[Supplied material]
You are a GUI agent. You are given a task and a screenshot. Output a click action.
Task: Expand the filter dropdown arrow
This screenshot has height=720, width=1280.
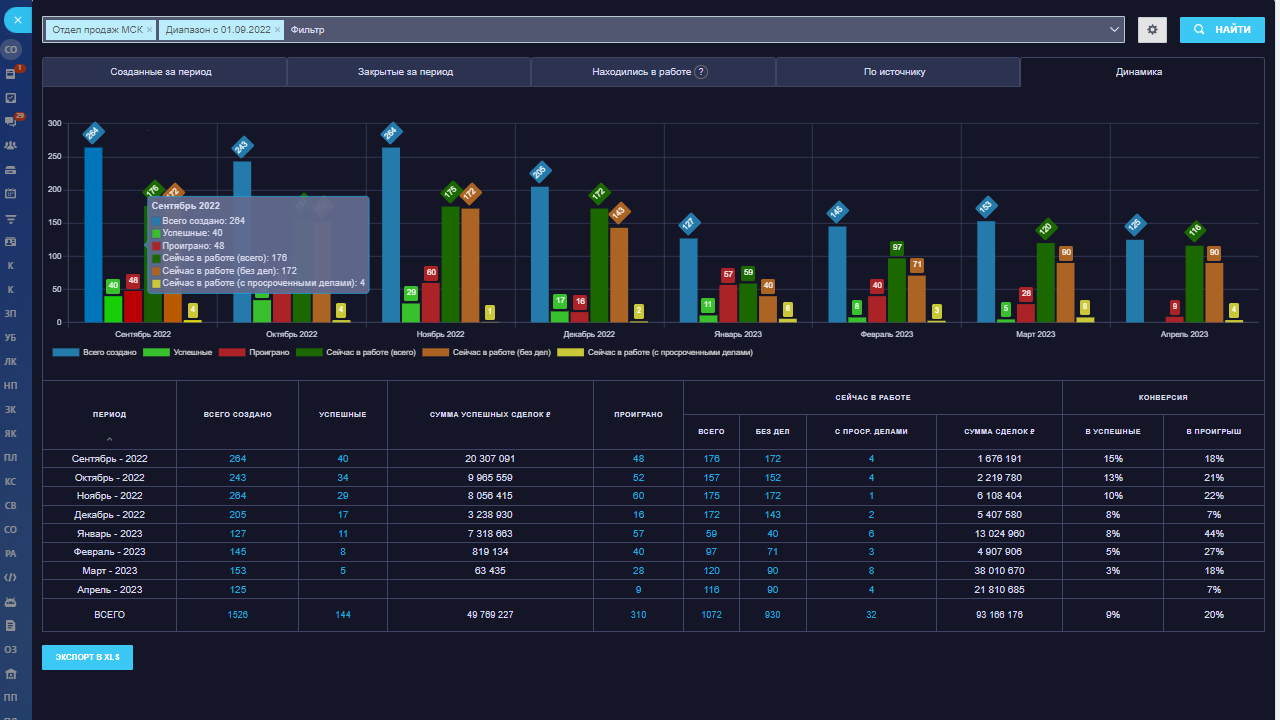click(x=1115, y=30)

--

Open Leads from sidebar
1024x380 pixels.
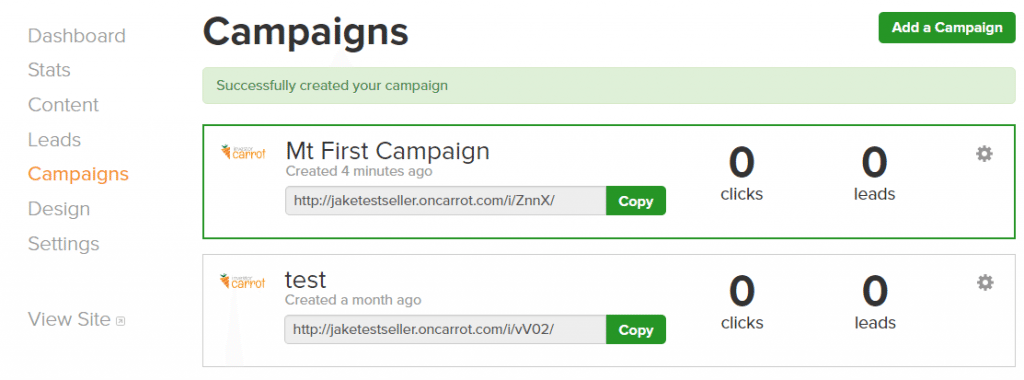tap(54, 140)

--

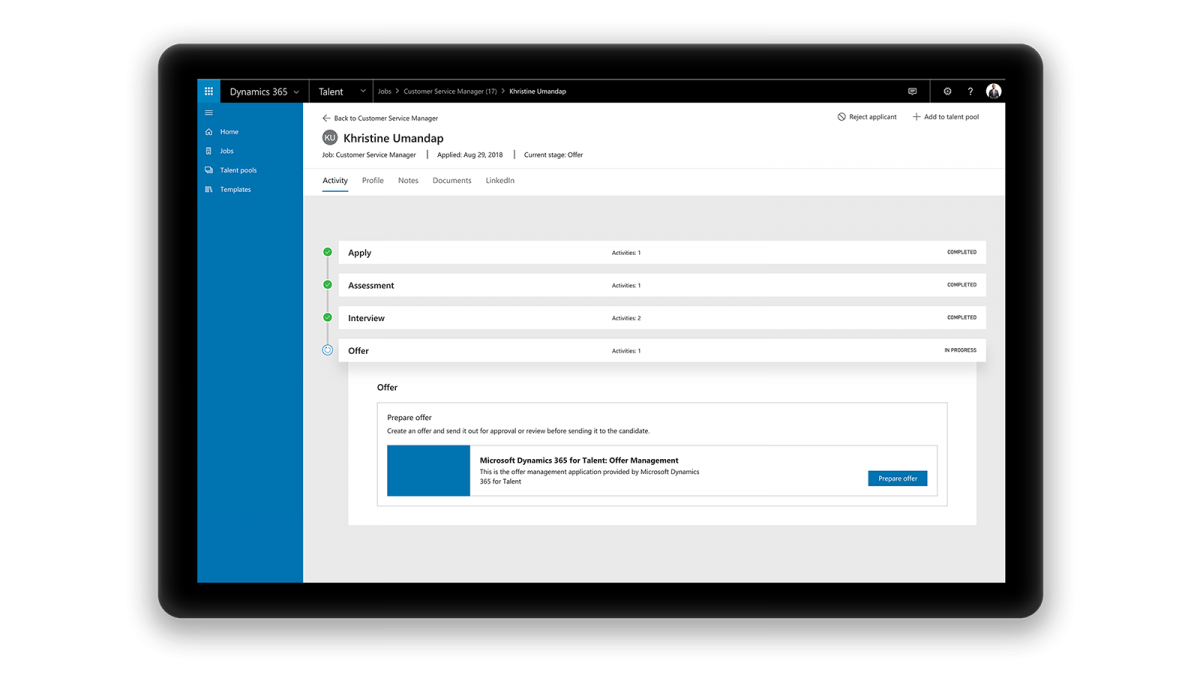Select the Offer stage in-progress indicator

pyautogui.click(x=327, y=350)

[Written exercise] Render the records as a Markdown table with the columns Row and Line, beginning with the line that contains "You are a GUI" and continuing through the line that contains "click(x=1115, y=30)", with blank lines omitted. Leave the pictures out of the table.

[Full answer]
| Row | Line |
|---|---|
| 1 | You are a GUI agent. You are given a task and a screenshot. Output a click action. |
| 2 | Task: Expand the filter dropdown arrow |
| 3 | This screenshot has height=720, width=1280. |
| 4 | click(x=1115, y=30) |